Radio terapia 4-2La palazzina che accoglie i locali dell’Unità Radioterapia ha infatti subito un’opera di restyling, con accorgimenti, seppur piccoli, che cercheranno di migliorare le sensazioni dei pazienti: nella sala bunker, per esempio, dove è posizionato l’acceleratore lineare ( una macchina utilizzata per la terapia antitumorale che permette una maggiore precisione nell’individuazione della malattia aumentando di conseguenza le probabilità di incidere positivamente con la terapia) è stato installato un pannello che raffigura un “cielo luminoso”, mentre nella sala d’attesa è presente una gigantografia retroilluminata del porto di Brindisi.

“Iniziamo da questo reparto - continua il dg Pasqualone, che questa mattina (19 maggio) ha presentato, insieme al primario del reparto di Radioterapia, il dottore Maurizio Portaluri, le due dotazioni tecnologiche - per proseguire con l’intero ospedale “Perrino”. Lo rifaremo nuovo. Per quanto riguarda la parte interna, posso dire che i lavori partiranno tra 10/15 giorni, stiamo aspettando l’approvvigionamento dei materiali da parte delle ditte che si occuperanno dell’appalto. I lavori che interesseranno la parte esterna invece dovrebbero partire ad agosto o subito dopo il periodo estivo, da oggi a 60 giorni il progetto sarà terminato e si potrà dare il via a tutto l’iter.”

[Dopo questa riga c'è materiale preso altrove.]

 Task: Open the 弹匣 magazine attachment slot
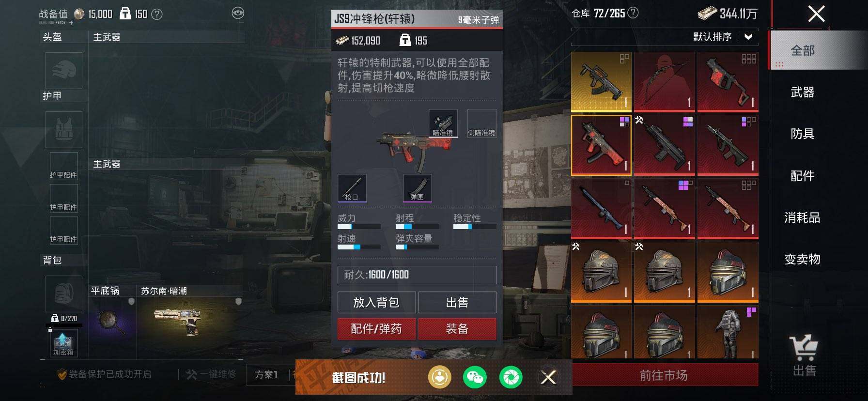tap(417, 188)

radio terapia 3-2Un impegno importante preso dalla dirigenza Asl che dovrebbe segnare una svolta nel settore sanitario provinciale, l’ospedale alle porte della città necessità da tempo di un opera di rivalutazione. Molte sono le problematiche segnalate nel tempo anche da BrindisiReport.it, ed è vero anche che la nuova dirigenza, appena insediatasi, ha dato segnali positivi di cambiamento.

“L’acquisizione della nuova apparecchiatura è essenziale per portare benefici a tutti gli ammalati di tumore nella nostra provincia - dichiara il dottor Portaluri - il “Trilogy”, questo il nome dell’acceleratore lineare dal costo di un milione e cinquecento mila euro, consentirà di offrire ai pazienti metodiche più avanzate di radioterapia, cercando di essere più efficaci e incisivi durante tutto il processo medico.”

“Voglio dedicare questo momento positivo - conclude il direttore dell’Asl, Pasqualone - alla memoria di Melissa Bassi.” Con questo ultimo pensiero si conclude la presentazione dei nuovi macchinari nell’Unità operativa di Radioterapia dell’ospedale “Perrino”, l’ottimismo nei presenti e la serietà delle forze messe in campo dovrebbe far sperare, cosa non usuale, all’inizio di un nuovo corso nella sanità locale.